揭秘Transformer:机械可解释性的前沿探索与应用

A Practical Review of Mechanistic Interpretability for Transformer-Based Language Models

摘要

本文综述了机械可解释性(MI)在解释基于Transformer的语言模型(LMs)中的应用,强调了其对理解模型内部计算机制的重要性。MI通过逆向工程模型组件和基本计算来提供对LM行为的深入洞察,并探讨了评估MI结果的方法、重要发现及应用。文章还指出了当前领域的差距,并讨论了未来的研究方向。

原理

机械可解释性(MI)的核心在于通过分解模型为更小的组件和更基本的计算来解释LMs。MI研究分为三个主要领域:特征研究、电路研究和通用性研究。特征研究关注模型激活中编码的人类可解释输入属性;电路研究则关注这些特征如何被提取并用于实现特定的LM行为;通用性研究探讨在不同LMs和任务中相似特征和电路的存在程度。这些研究通过多种技术,如Logit Lens、探针技术、稀疏自动编码器(SAE)等,来揭示模型的内部工作机制。

流程

MI的工作流程从制定研究问题开始,随后通过一系列步骤来回答这些问题。对于特征研究,首先进行目标特征发现或开放式特征发现,然后使用探针技术、Logit Lens或可视化技术来解释激活模式。

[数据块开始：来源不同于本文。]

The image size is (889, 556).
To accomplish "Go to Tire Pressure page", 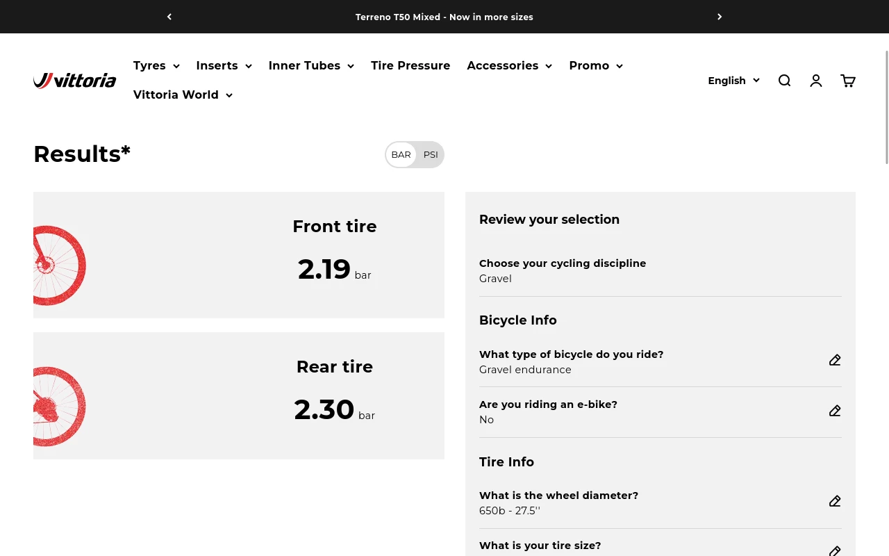I will tap(410, 65).
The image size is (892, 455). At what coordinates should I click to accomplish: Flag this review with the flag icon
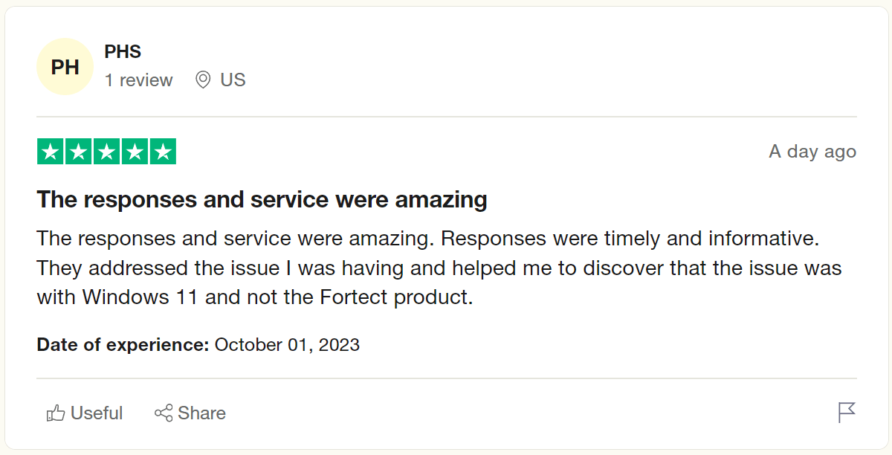click(x=847, y=413)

对于电路研究,首先通过因果中介分析(CMA)和剔除技术进行定位,然后生成并验证关于电路组件功能的假设。整个流程强调了从观察到解释再到验证的系统性方法。

应用

MI的应用前景广泛,包括模型增强、AI安全和其他下游任务。在模型增强方面,MI有助于知识编辑和LM生成引导,通过理解模型内部的知识存储和激活机制来改进模型输出。在AI安全方面,MI可以帮助识别与危险行为相关的特征,并指导模型生成更安全的内容。此外,MI的洞察还可以用于提高分类器的泛化能力等其他应用。